We have an investor that is constantly giving us ideas and suggestions. At first, we were pursing the ideas to both appease him and give new things a shot, even though many of the ideas weren’t great.

It has become a distraction and often is just a time suck. As of late, I’ve been either saying, “we’ll discuss it” or simply saying we don’t have time.

I feel like he’s going to eventually get fed up that we’re not taking any of his suggestions. 

How have others handled a situation like this?

  • I’ve read somewhere that the founders who ask their investors for advice the least tend to succeed the most. No investors can know how to run your business better than you, since they’re not working alongside you every day, so there’s no way that they could have some great insight into your business that you haven’t figured out already, and if they do then that means you’re not a very good entrepreneur.

    I would just ignore him. He’s one of those investors that secretly wants to be an entrepreneur, which is why he’s feeding you so many ideas; he looks at the company as his baby.

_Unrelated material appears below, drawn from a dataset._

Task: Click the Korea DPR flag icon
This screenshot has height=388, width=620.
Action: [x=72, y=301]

  • Generally this type of investor feels that the strategy is loose and the meetings to discuss his thoughts are loose… so he can keep throwing them in willy nilly.

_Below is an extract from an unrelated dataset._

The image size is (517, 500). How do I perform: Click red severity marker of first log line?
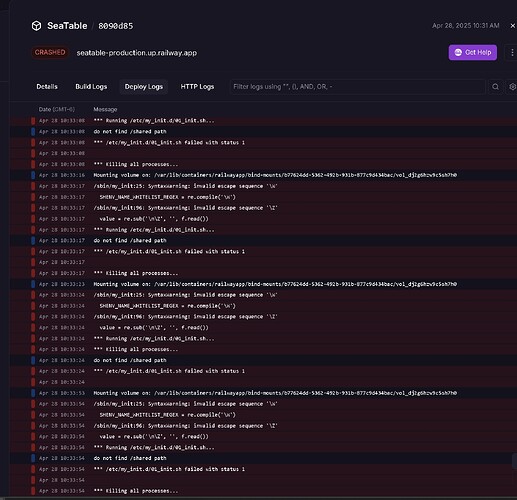pos(33,120)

    I would set up a once a month meeting with the investor to cover the core plan and its execution and listen to their advice with the pertinent team members on hand (and discuss whether or not those ideas work and most importantly the ideas relevancy to the plan and or its execution). You will hear the suggestions and he will come to understand that your team has an execution focus and will stop feeling the need to constantly throw in advice. You both benefit.

  • I’ve also had overly entrepreneurial investors in the past. Just like you being a first time entrepreneur I had paid a lot of attention to my investors ideas. Knowing that they had success and experience in their own businesses. In the end I ended up wasting a lot of time by ignoring my gut feeling to just say no.

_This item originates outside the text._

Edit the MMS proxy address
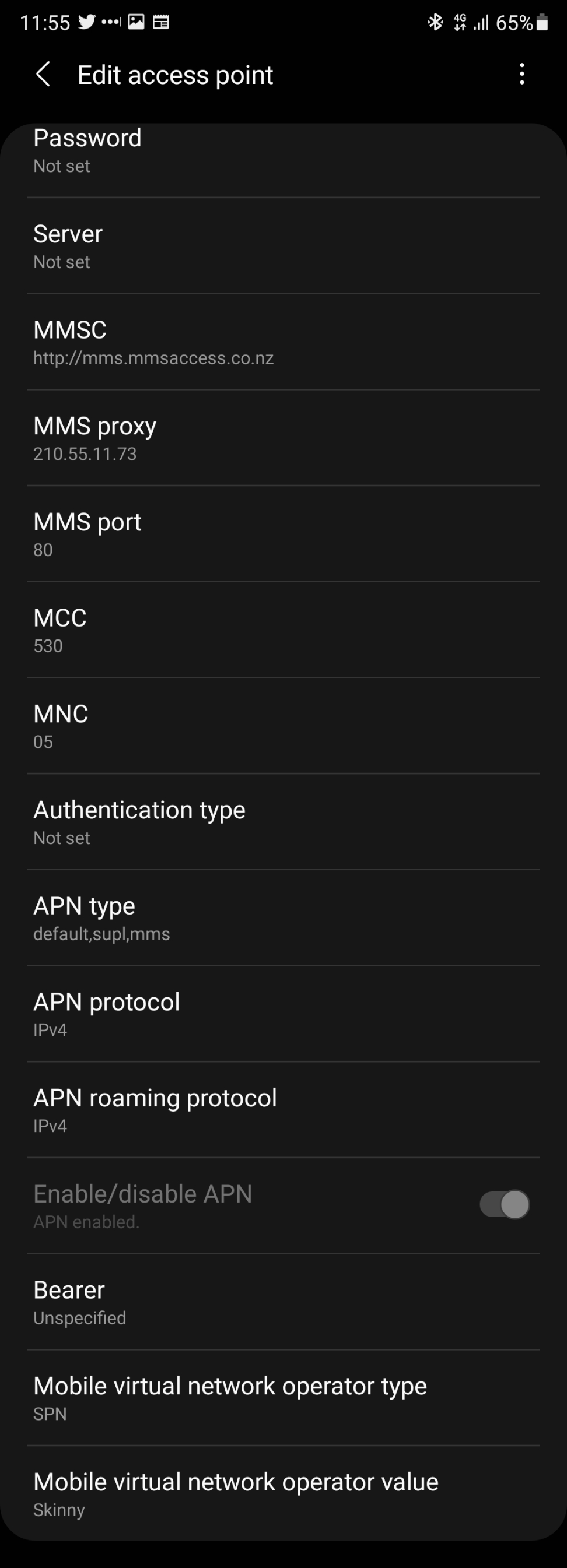This screenshot has width=567, height=1568. point(283,438)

    Honestly, it is always good to get advice (from almost anyone) and one should be respectful of their investors time and money devoted to one’s business. With that said, I’ve learnt to discuss investor advice in regards to my product and customers. As the entrepreneur you will be the one spending the most time on your business and customers. You have been building up a domain knowledge that your investors will unlikely have been matching. So better listen to the actions of your customers. They should speak louder than your investors ideas. At the same time your investors will have their own agenda, if they say you are thinking too small then it is perhaps them talking to themselves, however it may not apply to your situation in that moment.

    As has been said by the previous commenter, build a formal process where you can discuss once a month the strategy. Listen to their ideas. But be prepared to say no. In the end you are running this business and in order for you to be able to run this business you need to have the ability to execute.

  • In an earlier company, we had a few angels who just would not keep their noses out. It got to the point where they tried to “tell” us what we should be doing rather than suggesting it.

    We had to gently remind them of the difference between a shareholder, a member of the board and an employee of the company. Once we established some boundaries it was fine, they backed off and switched to offering advice and being available when needed.